# BACON
⚠️ To browse HTML-based documentation, clone this repository and open `docs/build/html/index.html` ⚠️
BACON is an end-to-end explainable AI framework designed to produce transparent, logically grounded decision models. Unlike black-box systems, BACON explicitly constructs interpretable aggregation trees using [Graded Logic]((https://link.springer.com/book/9783031885570)), a formalism that captures nuanced reasoning with degrees of truth. These trees reveal how individual inputs contribute to the final output, offering step-by-step insight into the decision-making process. BACON has been applied to diverse, high-stakes domains such as housing decisions, vendor evaluation, clinical diagnosis, and robotic control, where clarity, trust, and human-alignment are critical.
The goal of BACON is to uncover how AI models and autonomous agents—such as humanoid robots—make decisions, particularly in mission-critical, life-threatening contexts. Gaining this understanding is essential for the safe and responsible deployment of AI, and forms the foundation for building trust in AI systems as they become integrated into everyday life.

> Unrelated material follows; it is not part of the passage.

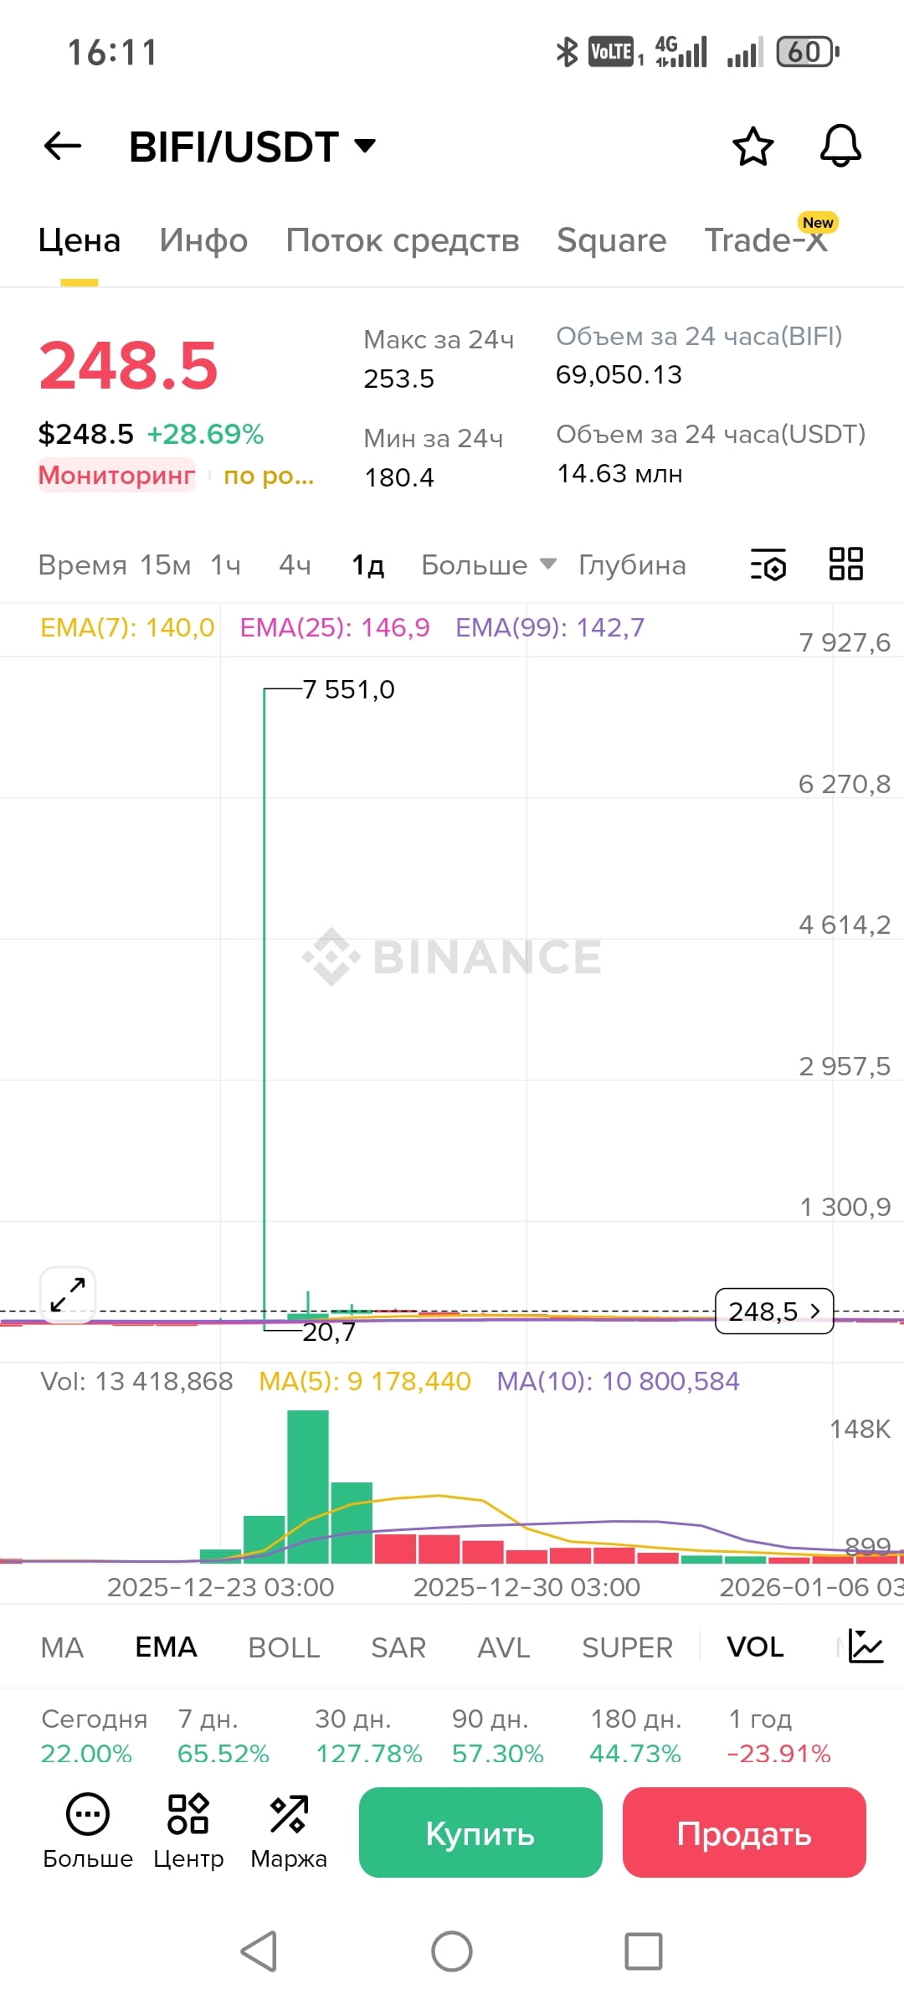Add BIFI/USDT to favorites with star icon
Image resolution: width=904 pixels, height=2000 pixels.
point(752,147)
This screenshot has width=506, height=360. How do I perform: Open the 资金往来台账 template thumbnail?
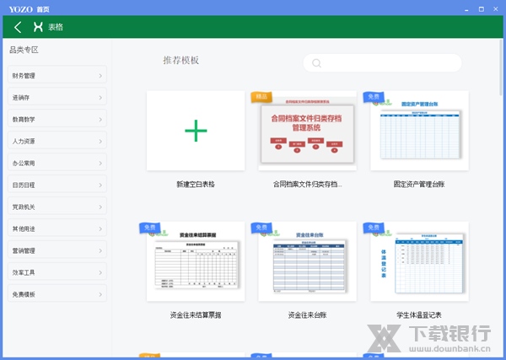tap(308, 262)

BACON takes as input the degrees of truth associated with various feature-based statements, and uses graded logic to systematically aggregate them into a single global truth value, which then guides the final decision. The BACON architecture is built from the ground up to support explainability. It includes a permutation layer that explores possible input orderings (since commutativity is not assumed), and an aggregation layer that merges inputs based on a logical model such as the [Logic Scoring of Preference (LSP) method](https://books.google.com/books/about/Soft_Computing_Evaluation_Logic.html?id=PgtuDwAAQBAJ). The resulting model is fully explainable, highly precise, and efficient for inference.

## Benefits
BACON is designed for decision-making problems where multiple factors must be logically integrated to reach a final outcome. In modern AI-integrated environments, such decisions are often the result of human-AI collaboration. BACON emphasizes alignment with human reasoning to ensure that experts can examine, review, and refine the model in detail, allowing them to infuse their expertise into the decision process and provide essential guidance and governance. Its key benefits include:
* **End-to-End Explainability**
BACON delivers full transparency across the decision-making pipeline. It not only identifies which features influenced the outcome (feature attribution) but also how they were logically combined using graded logic. With tunable parameters, practitioners can adapt the model’s behavior to align with human judgment, ethical constraints, or policy requirements.
* **Human-AI Collaboration**
Designed for interpretability at every stage, BACON allows human experts to inspect internal logic, validate reasoning, and inject domain expertise during training. This fosters trust, enables precise refinements, and is especially valuable in domains requiring human oversight, such as healthcare, law, and mission-critical operations.
* **Lightweight and Deployable**
BACON can be trimmed and distilled into compact, interpretable functions that require no deep learning frameworks. This makes it ideal for resource-constrained applications, including edge devices, real-time systems, drones, and robotics, where speed, cost, and reliability are paramount.
## Getting Started
To begin, try the [Hello, World sample](./samples/hello-world/README.md), which uses BACON to discover a randomly generated classic Boolean expression (e.g., A and B or C) from synthetic data.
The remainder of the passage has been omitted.